Quanto al saggio vero e proprio di Mosca, credo di poter parlare con cognizione di causa solo dei non molti accenni che egli fa alle concezioni militari di Machiavelli e, in particolare, alla netta preferenza di quest'ultimo per le forze nazionali - espressione di un Paese e di un popolo, in quanto in essi obbligatoriamente reclutate - a scapito di quelle mercenarie, talvolta formate da autentici professionisti di alto livello ma, proprio perché questi ultimi vivono "della guerra e per la guerra", attenti a farne una scelta di vita (piuttosto che di morte...), comunque sottoposta alle loro personali fortune e non certo a quella di coloro per cui combattono o dovrebbero combattere. Preferenza comprensibile, in linea di massima, ma alla quale ci si può accostare correttamente solo tenendo a mente la situazione dell'epoca in cui l'opera machiavelliana fu scritta, un'epoca in cui il modello militare di riferimento era per lui quello di Roma repubblicana, ma difficilmente esso avrebbe potuto essere trasposto in forma credibile nella realtà politica del suo tempo. Ben più lucida, per contro, appariva l'intuizione del nesso indissolubile esistente tra guerra e politica, e della subordinazione del potere militare a quello civile.
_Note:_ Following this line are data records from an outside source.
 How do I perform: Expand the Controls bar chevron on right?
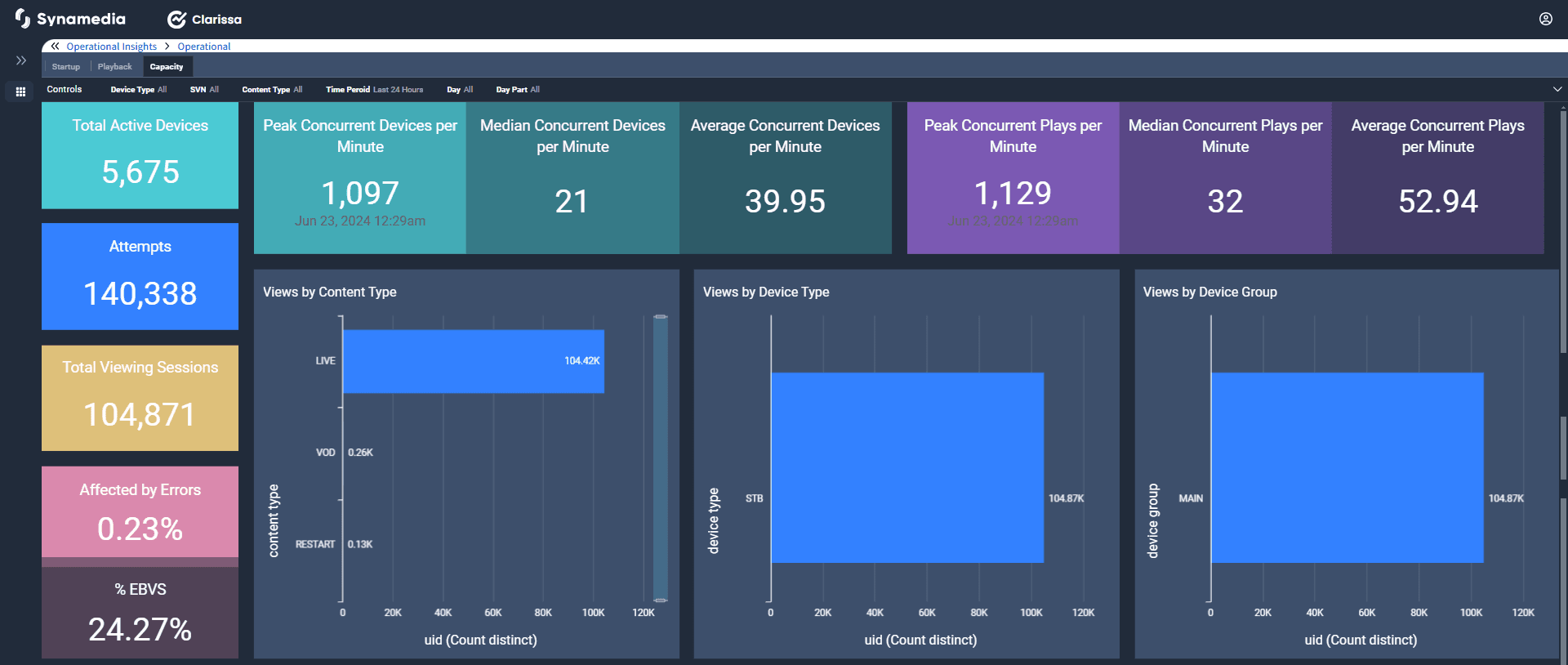[1557, 89]
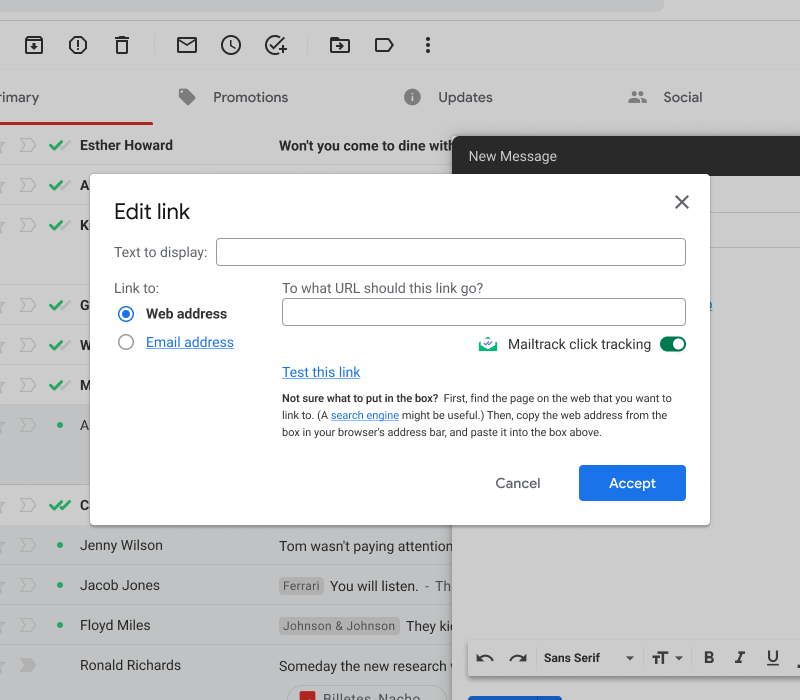
Task: Click the Mark as unread envelope icon
Action: click(x=187, y=45)
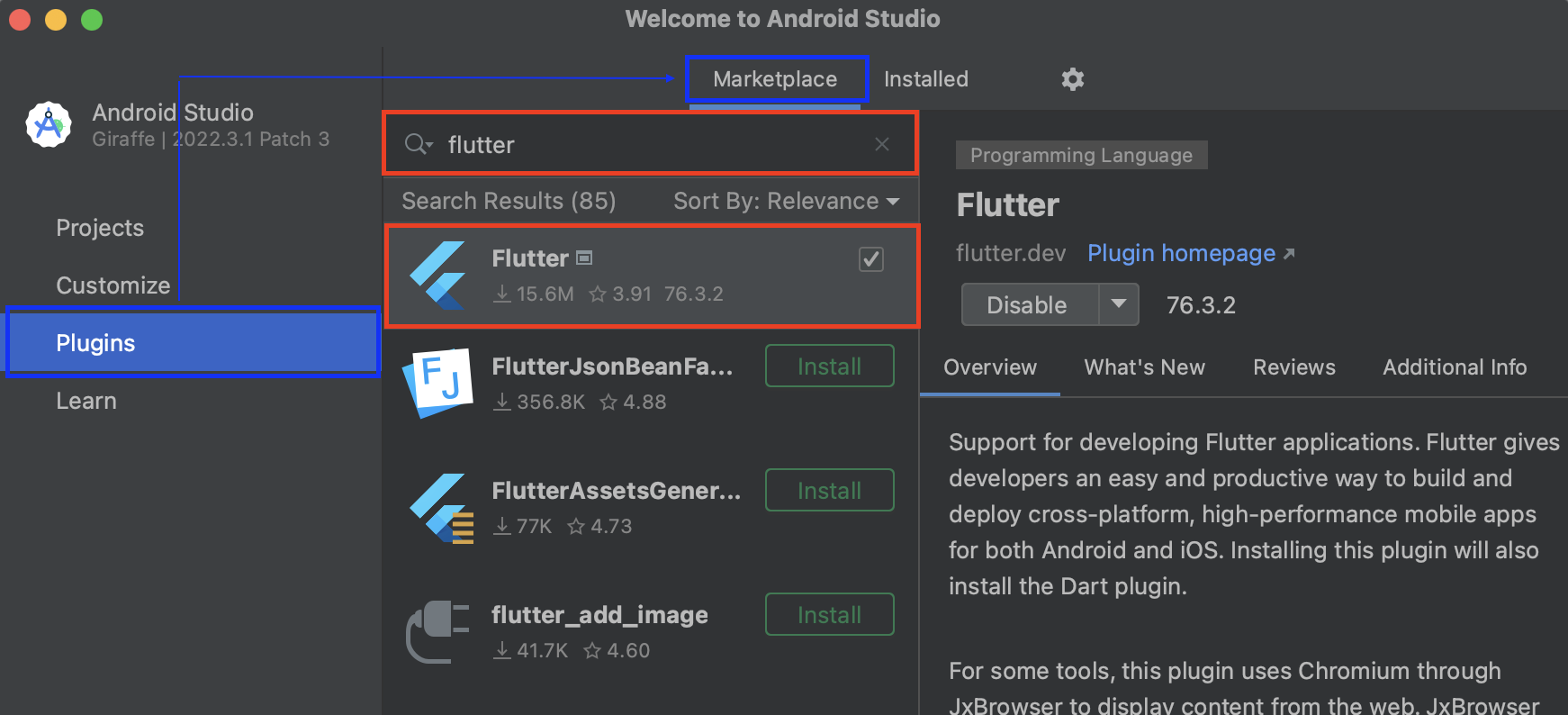Image resolution: width=1568 pixels, height=715 pixels.
Task: Click the plugin settings gear icon
Action: (1072, 79)
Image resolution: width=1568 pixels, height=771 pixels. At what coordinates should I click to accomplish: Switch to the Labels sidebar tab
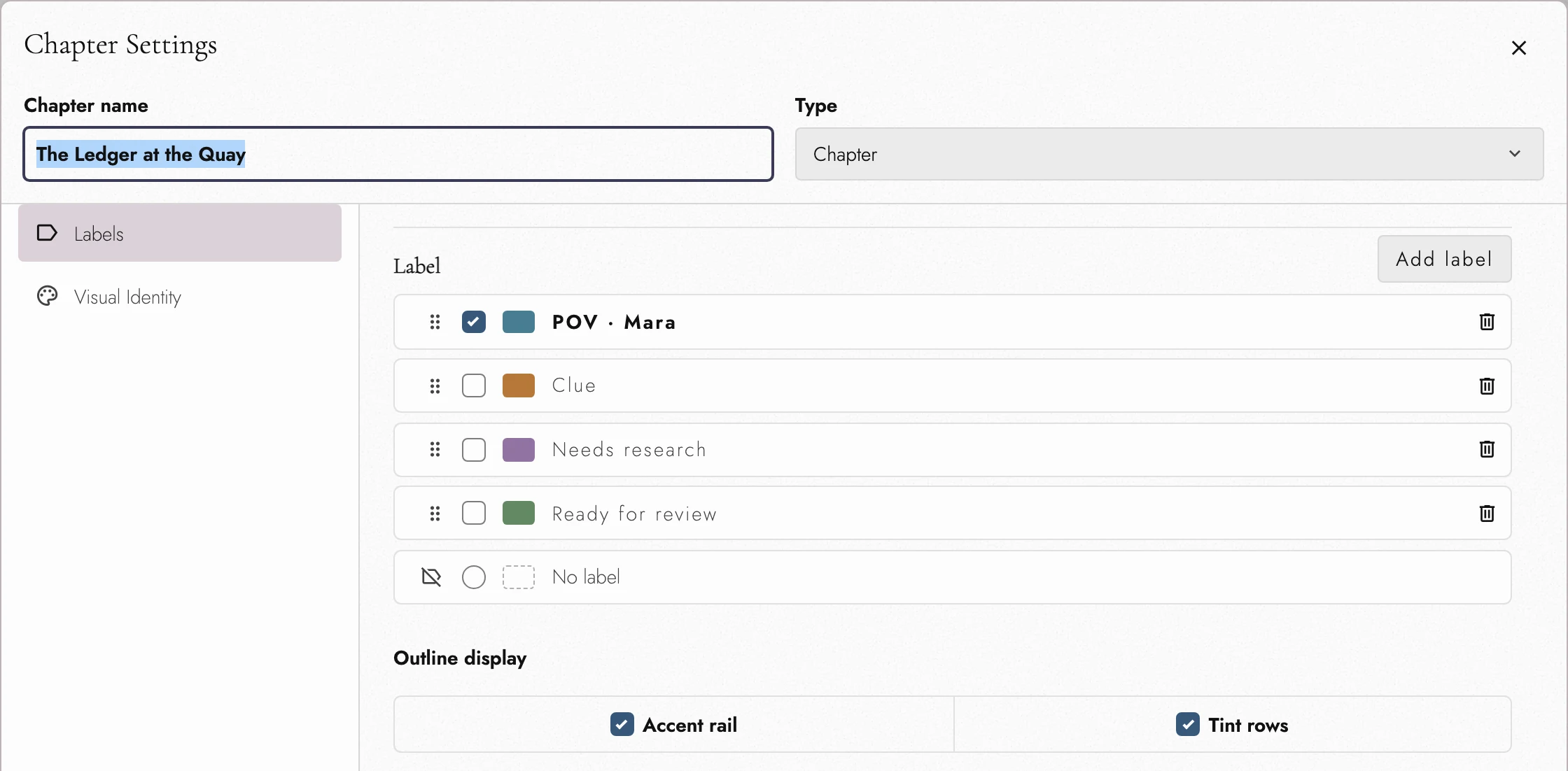(x=180, y=233)
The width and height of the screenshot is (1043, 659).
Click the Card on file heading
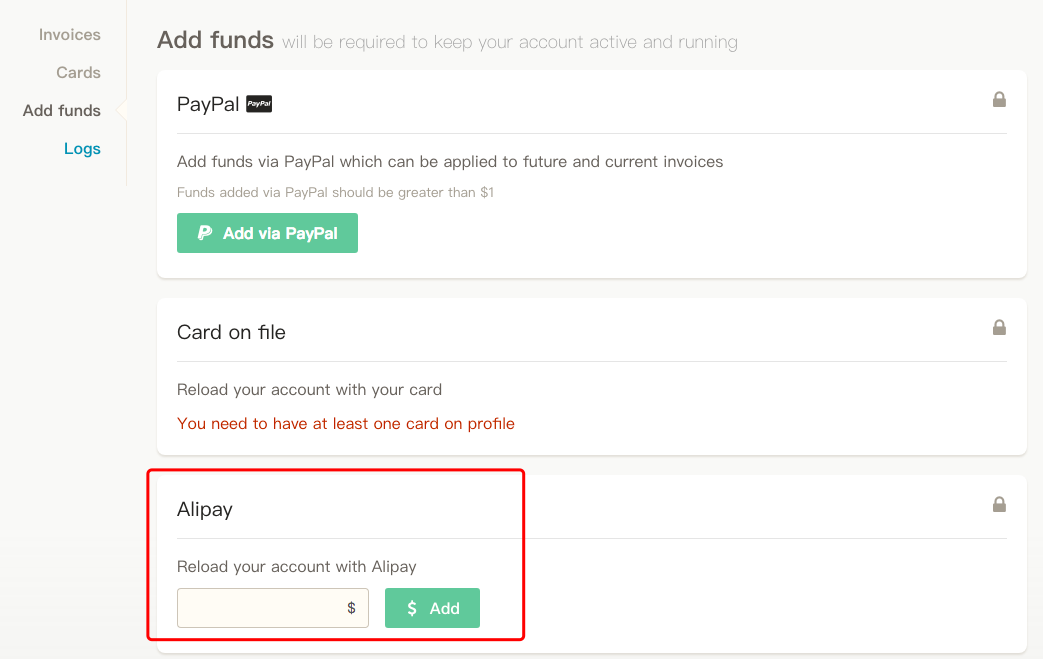(231, 332)
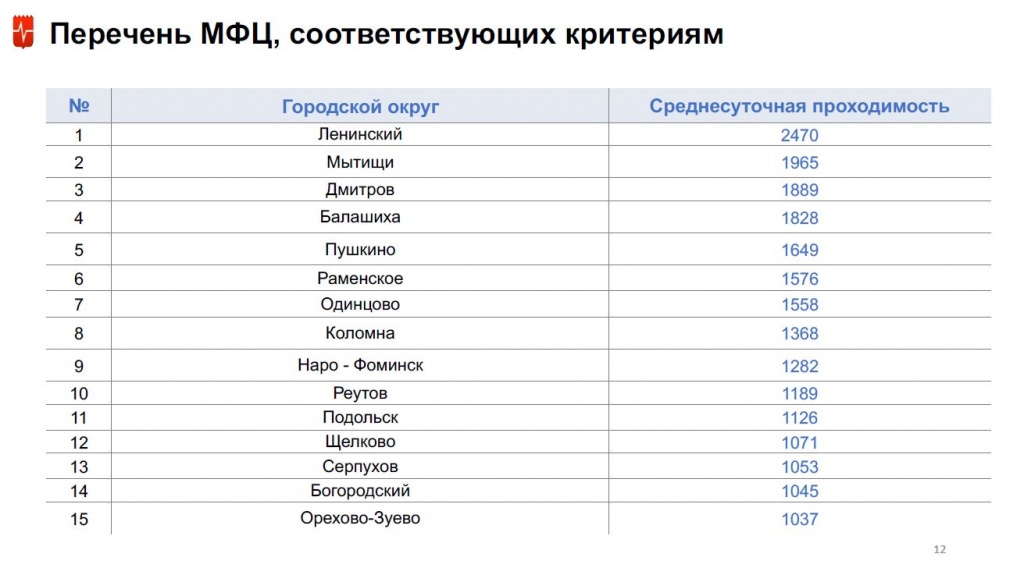Click the slide page number 12

click(x=940, y=550)
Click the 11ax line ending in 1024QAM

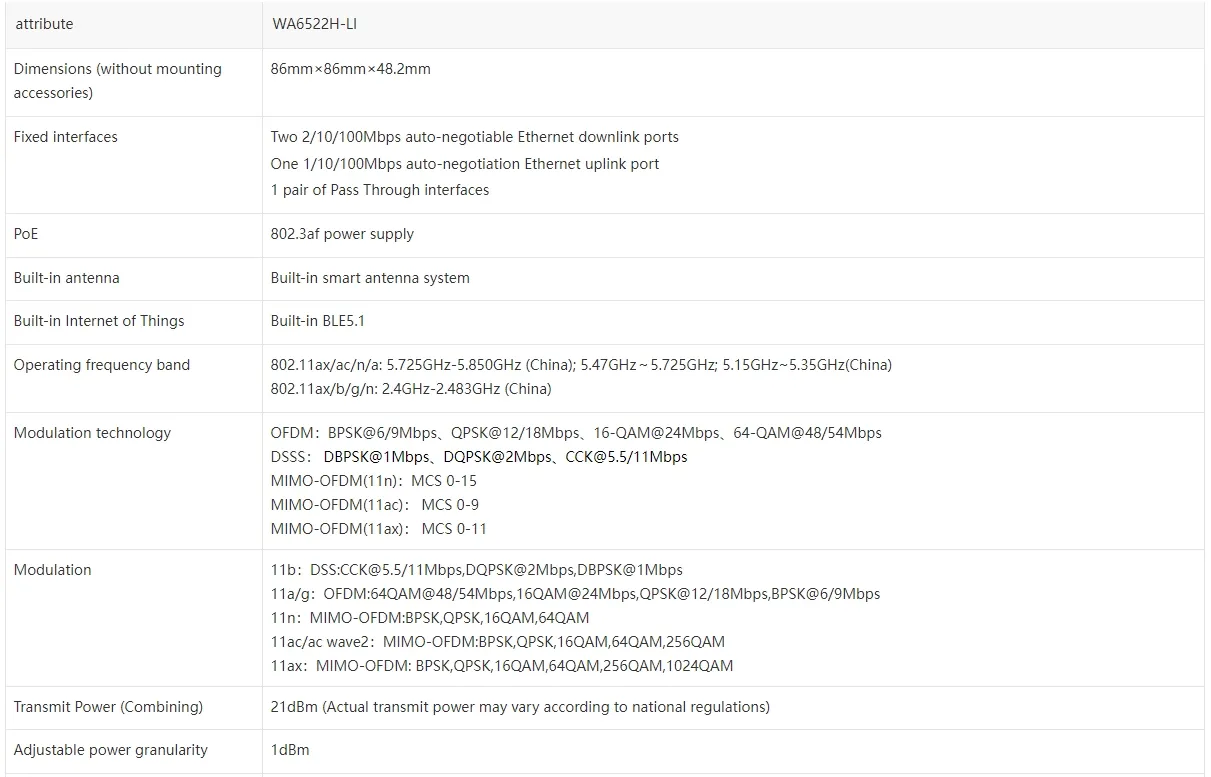(502, 666)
In definitiva un libro ricco di spunti di riflessione, tanto nel saggio introduttivo di Gambescia quanto nella riflessione di Mosca sul Machiavelli, e come tale consigliabile anche al lettore non specialistico.
Piero Visani
Carissimo Piero Visani, grazie dell'onore. E del tempo che mi hai dedicato. Ho letto d'un fiato (merito del tuo stile). Hai colto il punto fondamentale: la "sociologia elitarista", che distingue il pensiero Mosca da quello di Machiavelli, come dire monocratico. Quanto alle questione militare in Machiavelli, hai ragione, Mosca non approfondisce, anche se qui e là critica, l'anacronismo - per l'epoca, ovviamente - di puntare sulle milizie di contadini, milizie che con il Tercio spagnolo (semplifico) fecero, in campo, pessima figura. Però Mosca e Machiavelli hanno entrambi visione "polemica" della storia... Infine, se ti vuoi cimentare su un saggio, magari inquadrandolo, modernamente. dal punto vista dell'evoluzione del pólemos (per andare oltre Pieri), in relazione alle concezioni militari di Machiavelli (romano-repubblicane), la collana è a tua disposizione. Un abbraccio. E ancora grazie.
RispondiEliminaCaro Carlo, è stato un piacere e un onore. Grazie a te!